◆ **Task details**
Write the data below out again, exactly as each line reads.

• • •

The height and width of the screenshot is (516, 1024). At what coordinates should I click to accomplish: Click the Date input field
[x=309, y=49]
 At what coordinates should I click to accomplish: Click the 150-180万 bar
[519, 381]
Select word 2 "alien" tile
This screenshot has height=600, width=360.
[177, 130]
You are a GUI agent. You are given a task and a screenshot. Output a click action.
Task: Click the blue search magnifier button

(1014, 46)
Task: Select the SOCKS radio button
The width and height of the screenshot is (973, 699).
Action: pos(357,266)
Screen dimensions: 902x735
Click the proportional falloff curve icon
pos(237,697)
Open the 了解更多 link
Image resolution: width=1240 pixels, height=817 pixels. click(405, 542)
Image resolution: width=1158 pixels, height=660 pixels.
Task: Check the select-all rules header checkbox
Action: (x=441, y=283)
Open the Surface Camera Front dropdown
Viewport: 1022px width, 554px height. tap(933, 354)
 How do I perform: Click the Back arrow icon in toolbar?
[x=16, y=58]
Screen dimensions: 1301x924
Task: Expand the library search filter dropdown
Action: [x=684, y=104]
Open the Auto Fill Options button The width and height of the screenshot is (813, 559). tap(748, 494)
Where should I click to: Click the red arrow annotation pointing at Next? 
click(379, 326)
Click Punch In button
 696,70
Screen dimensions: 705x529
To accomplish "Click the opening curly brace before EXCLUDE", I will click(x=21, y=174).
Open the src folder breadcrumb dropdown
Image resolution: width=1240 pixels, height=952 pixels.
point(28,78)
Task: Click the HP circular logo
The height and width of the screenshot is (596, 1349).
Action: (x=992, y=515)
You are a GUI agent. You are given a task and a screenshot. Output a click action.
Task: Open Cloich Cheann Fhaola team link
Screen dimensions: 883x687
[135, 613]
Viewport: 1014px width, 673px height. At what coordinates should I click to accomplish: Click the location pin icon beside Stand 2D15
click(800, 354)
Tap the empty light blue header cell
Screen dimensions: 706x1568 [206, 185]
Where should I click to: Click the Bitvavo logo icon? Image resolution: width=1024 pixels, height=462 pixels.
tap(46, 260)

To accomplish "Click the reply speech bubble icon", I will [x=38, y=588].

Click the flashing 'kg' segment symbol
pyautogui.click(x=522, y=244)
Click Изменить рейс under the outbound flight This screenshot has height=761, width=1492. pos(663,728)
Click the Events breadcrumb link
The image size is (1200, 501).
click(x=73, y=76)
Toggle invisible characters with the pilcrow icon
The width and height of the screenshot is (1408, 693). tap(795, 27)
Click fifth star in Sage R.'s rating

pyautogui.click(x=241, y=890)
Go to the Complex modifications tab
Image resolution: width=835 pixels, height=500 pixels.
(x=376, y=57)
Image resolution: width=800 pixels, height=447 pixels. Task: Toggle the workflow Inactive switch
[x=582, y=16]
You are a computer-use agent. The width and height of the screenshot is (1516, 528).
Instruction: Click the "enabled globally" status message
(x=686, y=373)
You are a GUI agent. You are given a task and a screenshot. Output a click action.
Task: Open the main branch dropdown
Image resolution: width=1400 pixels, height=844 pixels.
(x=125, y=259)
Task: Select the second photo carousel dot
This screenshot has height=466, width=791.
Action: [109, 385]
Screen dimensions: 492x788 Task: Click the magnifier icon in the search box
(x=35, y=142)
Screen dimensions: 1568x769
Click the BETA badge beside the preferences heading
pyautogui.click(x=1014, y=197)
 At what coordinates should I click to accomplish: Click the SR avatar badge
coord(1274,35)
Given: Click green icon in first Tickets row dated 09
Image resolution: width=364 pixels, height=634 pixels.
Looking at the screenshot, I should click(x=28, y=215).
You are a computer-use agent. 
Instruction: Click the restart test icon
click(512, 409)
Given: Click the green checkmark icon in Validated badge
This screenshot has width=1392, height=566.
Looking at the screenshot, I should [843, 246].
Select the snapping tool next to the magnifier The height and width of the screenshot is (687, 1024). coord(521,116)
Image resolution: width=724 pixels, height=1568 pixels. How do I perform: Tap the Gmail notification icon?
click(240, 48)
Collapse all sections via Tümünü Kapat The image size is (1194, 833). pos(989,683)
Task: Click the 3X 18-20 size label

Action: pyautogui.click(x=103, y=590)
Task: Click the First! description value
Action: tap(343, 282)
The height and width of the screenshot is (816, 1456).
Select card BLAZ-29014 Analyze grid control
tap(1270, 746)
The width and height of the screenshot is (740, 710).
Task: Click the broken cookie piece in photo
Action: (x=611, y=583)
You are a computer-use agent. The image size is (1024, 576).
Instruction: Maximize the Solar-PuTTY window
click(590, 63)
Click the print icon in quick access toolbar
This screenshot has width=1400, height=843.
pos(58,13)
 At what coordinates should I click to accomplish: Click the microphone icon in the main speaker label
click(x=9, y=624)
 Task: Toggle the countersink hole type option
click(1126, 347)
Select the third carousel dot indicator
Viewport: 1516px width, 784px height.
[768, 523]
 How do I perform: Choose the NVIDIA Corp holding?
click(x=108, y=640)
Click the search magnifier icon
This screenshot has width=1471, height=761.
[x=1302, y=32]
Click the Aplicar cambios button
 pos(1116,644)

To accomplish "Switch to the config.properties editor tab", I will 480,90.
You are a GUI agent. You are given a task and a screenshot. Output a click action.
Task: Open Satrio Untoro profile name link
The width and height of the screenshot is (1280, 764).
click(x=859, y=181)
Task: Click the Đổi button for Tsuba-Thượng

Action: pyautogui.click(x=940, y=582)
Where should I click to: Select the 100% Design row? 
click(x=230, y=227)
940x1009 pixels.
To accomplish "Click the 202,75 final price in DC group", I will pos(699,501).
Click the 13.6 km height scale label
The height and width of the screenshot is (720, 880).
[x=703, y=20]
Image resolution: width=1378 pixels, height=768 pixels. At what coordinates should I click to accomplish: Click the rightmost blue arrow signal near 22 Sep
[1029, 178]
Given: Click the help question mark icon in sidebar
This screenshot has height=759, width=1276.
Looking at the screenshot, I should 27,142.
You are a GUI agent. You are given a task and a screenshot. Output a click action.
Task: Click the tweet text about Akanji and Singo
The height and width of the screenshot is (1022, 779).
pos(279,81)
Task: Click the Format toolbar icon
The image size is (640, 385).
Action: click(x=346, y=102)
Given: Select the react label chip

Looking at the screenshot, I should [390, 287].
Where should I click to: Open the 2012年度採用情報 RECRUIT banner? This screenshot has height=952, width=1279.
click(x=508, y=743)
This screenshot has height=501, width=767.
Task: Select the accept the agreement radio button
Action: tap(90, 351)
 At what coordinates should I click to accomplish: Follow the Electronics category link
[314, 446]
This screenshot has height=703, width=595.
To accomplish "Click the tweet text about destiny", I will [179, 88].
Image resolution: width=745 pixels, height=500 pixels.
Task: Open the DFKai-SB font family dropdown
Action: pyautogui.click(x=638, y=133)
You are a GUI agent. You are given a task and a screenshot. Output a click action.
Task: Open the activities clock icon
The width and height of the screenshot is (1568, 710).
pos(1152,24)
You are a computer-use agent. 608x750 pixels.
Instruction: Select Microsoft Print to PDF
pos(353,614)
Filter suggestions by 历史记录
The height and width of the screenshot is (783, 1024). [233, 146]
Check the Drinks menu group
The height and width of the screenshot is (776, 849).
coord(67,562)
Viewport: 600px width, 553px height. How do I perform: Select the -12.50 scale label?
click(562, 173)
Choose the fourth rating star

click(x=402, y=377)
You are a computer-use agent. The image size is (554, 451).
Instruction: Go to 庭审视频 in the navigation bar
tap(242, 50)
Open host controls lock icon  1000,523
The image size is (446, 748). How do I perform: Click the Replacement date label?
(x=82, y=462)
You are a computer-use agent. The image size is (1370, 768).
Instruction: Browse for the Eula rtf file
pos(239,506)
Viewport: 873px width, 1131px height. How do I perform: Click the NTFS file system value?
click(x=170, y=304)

• • •

◆ **Answer box**
The height and width of the screenshot is (516, 1024). At what coordinates should I click to accomplish: Click the Date input field
[x=309, y=49]
 At what coordinates should I click to accomplish: Click the 150-180万 bar
[519, 381]
Select word 2 "alien" tile
This screenshot has height=600, width=360.
[177, 130]
You are a GUI agent. You are given a task and a screenshot. Output a click action.
Task: Click the blue search magnifier button

(1014, 46)
Task: Select the SOCKS radio button
The width and height of the screenshot is (973, 699).
Action: pos(357,266)
Screen dimensions: 902x735
Click the proportional falloff curve icon
pos(237,697)
Open the 了解更多 link
Image resolution: width=1240 pixels, height=817 pixels. click(405, 542)
Image resolution: width=1158 pixels, height=660 pixels.
Task: Check the select-all rules header checkbox
Action: (x=441, y=283)
Open the Surface Camera Front dropdown
Viewport: 1022px width, 554px height. tap(933, 354)
 How do I perform: Click the Back arrow icon in toolbar?
[x=16, y=58]
Screen dimensions: 1301x924
Task: Expand the library search filter dropdown
Action: [x=684, y=104]
Open the Auto Fill Options button The width and height of the screenshot is (813, 559). tap(748, 494)
Where should I click to: Click the red arrow annotation pointing at Next? 
click(379, 326)
Click Punch In button
 696,70
Screen dimensions: 705x529
To accomplish "Click the opening curly brace before EXCLUDE", I will click(x=21, y=174).
Open the src folder breadcrumb dropdown
Image resolution: width=1240 pixels, height=952 pixels.
point(28,78)
Task: Click the HP circular logo
The height and width of the screenshot is (596, 1349).
Action: (x=992, y=515)
You are a GUI agent. You are given a task and a screenshot. Output a click action.
Task: Open Cloich Cheann Fhaola team link
Screen dimensions: 883x687
[135, 613]
Viewport: 1014px width, 673px height. At what coordinates should I click to accomplish: Click the location pin icon beside Stand 2D15
click(800, 354)
Tap the empty light blue header cell
Screen dimensions: 706x1568 [206, 185]
Where should I click to: Click the Bitvavo logo icon? Image resolution: width=1024 pixels, height=462 pixels.
tap(46, 260)

To accomplish "Click the reply speech bubble icon", I will [x=38, y=588].

Click the flashing 'kg' segment symbol
pyautogui.click(x=522, y=244)
Click Изменить рейс under the outbound flight This screenshot has height=761, width=1492. pos(663,728)
Click the Events breadcrumb link
The image size is (1200, 501).
click(x=73, y=76)
Toggle invisible characters with the pilcrow icon
The width and height of the screenshot is (1408, 693). tap(795, 27)
Click fifth star in Sage R.'s rating

pyautogui.click(x=241, y=890)
Go to the Complex modifications tab
Image resolution: width=835 pixels, height=500 pixels.
(x=376, y=57)
Image resolution: width=800 pixels, height=447 pixels. Task: Toggle the workflow Inactive switch
[x=582, y=16]
You are a computer-use agent. The width and height of the screenshot is (1516, 528).
Instruction: Click the "enabled globally" status message
(x=686, y=373)
You are a GUI agent. You are given a task and a screenshot. Output a click action.
Task: Open the main branch dropdown
Image resolution: width=1400 pixels, height=844 pixels.
(x=125, y=259)
Task: Select the second photo carousel dot
This screenshot has height=466, width=791.
Action: [109, 385]
Screen dimensions: 492x788 Task: Click the magnifier icon in the search box
(x=35, y=142)
Screen dimensions: 1568x769
Click the BETA badge beside the preferences heading
pyautogui.click(x=1014, y=197)
 At what coordinates should I click to accomplish: Click the SR avatar badge
coord(1274,35)
Given: Click green icon in first Tickets row dated 09
Image resolution: width=364 pixels, height=634 pixels.
Looking at the screenshot, I should click(x=28, y=215).
You are a computer-use agent. 
Instruction: Click the restart test icon
click(512, 409)
Given: Click the green checkmark icon in Validated badge
This screenshot has width=1392, height=566.
Looking at the screenshot, I should [843, 246].
Select the snapping tool next to the magnifier The height and width of the screenshot is (687, 1024). coord(521,116)
Image resolution: width=724 pixels, height=1568 pixels. How do I perform: Tap the Gmail notification icon?
click(240, 48)
Collapse all sections via Tümünü Kapat The image size is (1194, 833). pos(989,683)
Task: Click the 3X 18-20 size label

Action: pyautogui.click(x=103, y=590)
Task: Click the First! description value
Action: tap(343, 282)
The height and width of the screenshot is (816, 1456).
Select card BLAZ-29014 Analyze grid control
tap(1270, 746)
The width and height of the screenshot is (740, 710).
Task: Click the broken cookie piece in photo
Action: (x=611, y=583)
You are a computer-use agent. The image size is (1024, 576).
Instruction: Maximize the Solar-PuTTY window
click(590, 63)
Click the print icon in quick access toolbar
This screenshot has width=1400, height=843.
pos(58,13)
 At what coordinates should I click to accomplish: Click the microphone icon in the main speaker label
click(x=9, y=624)
 Task: Toggle the countersink hole type option
click(1126, 347)
Select the third carousel dot indicator
Viewport: 1516px width, 784px height.
[768, 523]
 How do I perform: Choose the NVIDIA Corp holding?
click(x=108, y=640)
Click the search magnifier icon
This screenshot has width=1471, height=761.
[x=1302, y=32]
Click the Aplicar cambios button
 pos(1116,644)

To accomplish "Switch to the config.properties editor tab", I will 480,90.
You are a GUI agent. You are given a task and a screenshot. Output a click action.
Task: Open Satrio Untoro profile name link
The width and height of the screenshot is (1280, 764).
click(x=859, y=181)
Task: Click the Đổi button for Tsuba-Thượng

Action: pyautogui.click(x=940, y=582)
Where should I click to: Select the 100% Design row? 
click(x=230, y=227)
940x1009 pixels.
To accomplish "Click the 202,75 final price in DC group", I will pos(699,501).
Click the 13.6 km height scale label
The height and width of the screenshot is (720, 880).
[x=703, y=20]
Image resolution: width=1378 pixels, height=768 pixels. At what coordinates should I click to accomplish: Click the rightmost blue arrow signal near 22 Sep
[1029, 178]
Given: Click the help question mark icon in sidebar
This screenshot has height=759, width=1276.
Looking at the screenshot, I should 27,142.
You are a GUI agent. You are given a task and a screenshot. Output a click action.
Task: Click the tweet text about Akanji and Singo
The height and width of the screenshot is (1022, 779).
pos(279,81)
Task: Click the Format toolbar icon
The image size is (640, 385).
Action: click(x=346, y=102)
Given: Select the react label chip

Looking at the screenshot, I should [390, 287].
Where should I click to: Open the 2012年度採用情報 RECRUIT banner? This screenshot has height=952, width=1279.
click(x=508, y=743)
This screenshot has height=501, width=767.
Task: Select the accept the agreement radio button
Action: tap(90, 351)
 At what coordinates should I click to accomplish: Follow the Electronics category link
[314, 446]
This screenshot has height=703, width=595.
To accomplish "Click the tweet text about destiny", I will [179, 88].
Image resolution: width=745 pixels, height=500 pixels.
Task: Open the DFKai-SB font family dropdown
Action: pyautogui.click(x=638, y=133)
You are a GUI agent. You are given a task and a screenshot. Output a click action.
Task: Open the activities clock icon
The width and height of the screenshot is (1568, 710).
pos(1152,24)
You are a computer-use agent. 608x750 pixels.
Instruction: Select Microsoft Print to PDF
pos(353,614)
Filter suggestions by 历史记录
The height and width of the screenshot is (783, 1024). [233, 146]
Check the Drinks menu group
The height and width of the screenshot is (776, 849).
coord(67,562)
Viewport: 600px width, 553px height. How do I perform: Select the -12.50 scale label?
click(562, 173)
Choose the fourth rating star

click(x=402, y=377)
You are a computer-use agent. The image size is (554, 451).
Instruction: Go to 庭审视频 in the navigation bar
tap(242, 50)
Open host controls lock icon  1000,523
The image size is (446, 748). How do I perform: Click the Replacement date label?
(x=82, y=462)
You are a computer-use agent. The image size is (1370, 768).
Instruction: Browse for the Eula rtf file
pos(239,506)
Viewport: 873px width, 1131px height. How do I perform: Click the NTFS file system value?
click(x=170, y=304)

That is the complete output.